**Data excerpts**.
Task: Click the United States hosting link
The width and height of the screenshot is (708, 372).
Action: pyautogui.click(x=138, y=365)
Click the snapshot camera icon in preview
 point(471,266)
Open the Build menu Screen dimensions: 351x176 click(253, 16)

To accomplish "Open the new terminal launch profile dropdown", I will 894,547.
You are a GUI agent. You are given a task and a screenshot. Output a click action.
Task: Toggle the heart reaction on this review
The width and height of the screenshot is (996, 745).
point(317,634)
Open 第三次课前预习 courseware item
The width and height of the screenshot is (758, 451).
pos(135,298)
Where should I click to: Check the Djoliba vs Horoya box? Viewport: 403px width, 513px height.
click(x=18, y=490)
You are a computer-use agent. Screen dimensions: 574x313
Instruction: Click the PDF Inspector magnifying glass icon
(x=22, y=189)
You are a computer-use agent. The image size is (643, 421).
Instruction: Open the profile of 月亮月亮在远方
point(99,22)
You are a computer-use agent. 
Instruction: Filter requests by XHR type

* * *

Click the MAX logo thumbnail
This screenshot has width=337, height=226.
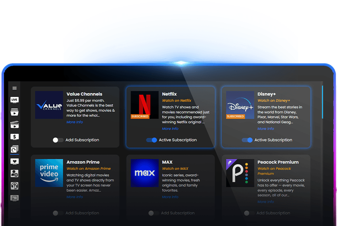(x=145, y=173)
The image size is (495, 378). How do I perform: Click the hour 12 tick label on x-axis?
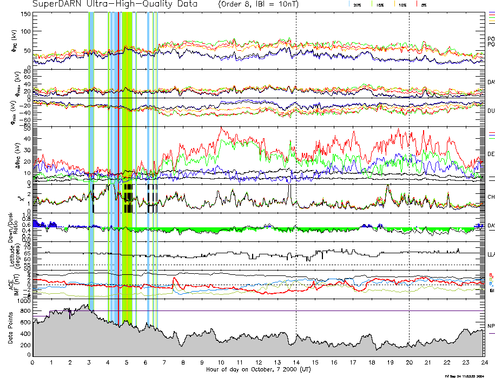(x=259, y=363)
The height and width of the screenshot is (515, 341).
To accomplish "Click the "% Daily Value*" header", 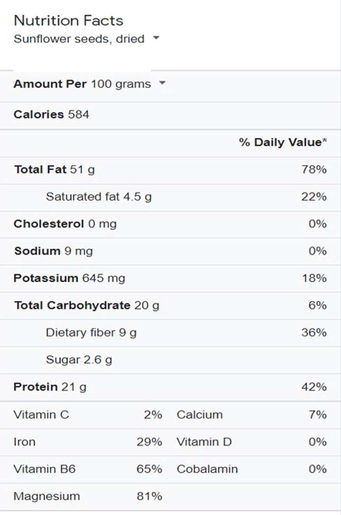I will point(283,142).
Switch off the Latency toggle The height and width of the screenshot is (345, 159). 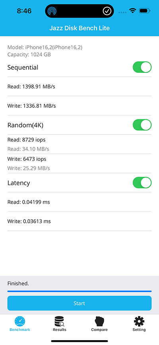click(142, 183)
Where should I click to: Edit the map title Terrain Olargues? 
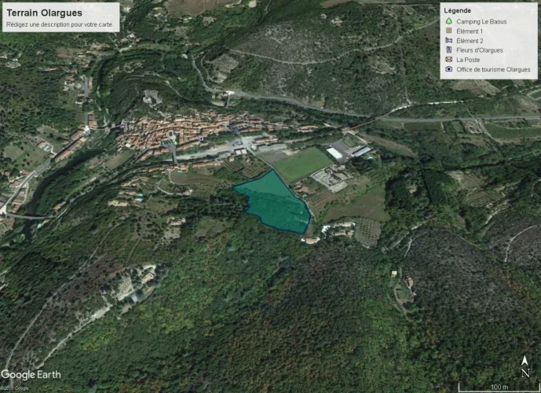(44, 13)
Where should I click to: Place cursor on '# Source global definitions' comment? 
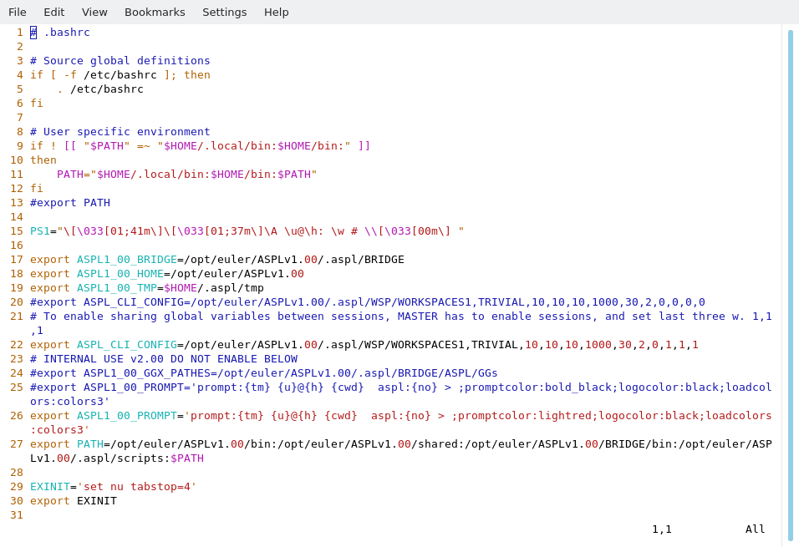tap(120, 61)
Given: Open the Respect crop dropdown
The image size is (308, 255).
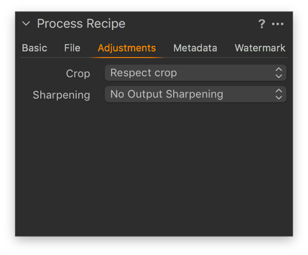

**Activity**. Would you copy out exactly the lines above that start at the one containing "Task: Click the United States hosting link" and end at the one containing "Instruction: Filter requests by XHR type", inclusive?

**Completed task**.
Task: Click the United States hosting link
The width and height of the screenshot is (708, 372).
Action: pyautogui.click(x=138, y=365)
Click the snapshot camera icon in preview
 point(471,266)
Open the Build menu Screen dimensions: 351x176 click(253, 16)

To accomplish "Open the new terminal launch profile dropdown", I will 894,547.
You are a GUI agent. You are given a task and a screenshot. Output a click action.
Task: Toggle the heart reaction on this review
The width and height of the screenshot is (996, 745).
point(317,634)
Open 第三次课前预习 courseware item
The width and height of the screenshot is (758, 451).
pos(135,298)
Where should I click to: Check the Djoliba vs Horoya box? Viewport: 403px width, 513px height.
click(x=18, y=490)
You are a computer-use agent. Screen dimensions: 574x313
Instruction: Click the PDF Inspector magnifying glass icon
(x=22, y=189)
You are a computer-use agent. The image size is (643, 421).
Instruction: Open the profile of 月亮月亮在远方
point(99,22)
You are a computer-use agent. 
Instruction: Filter requests by XHR type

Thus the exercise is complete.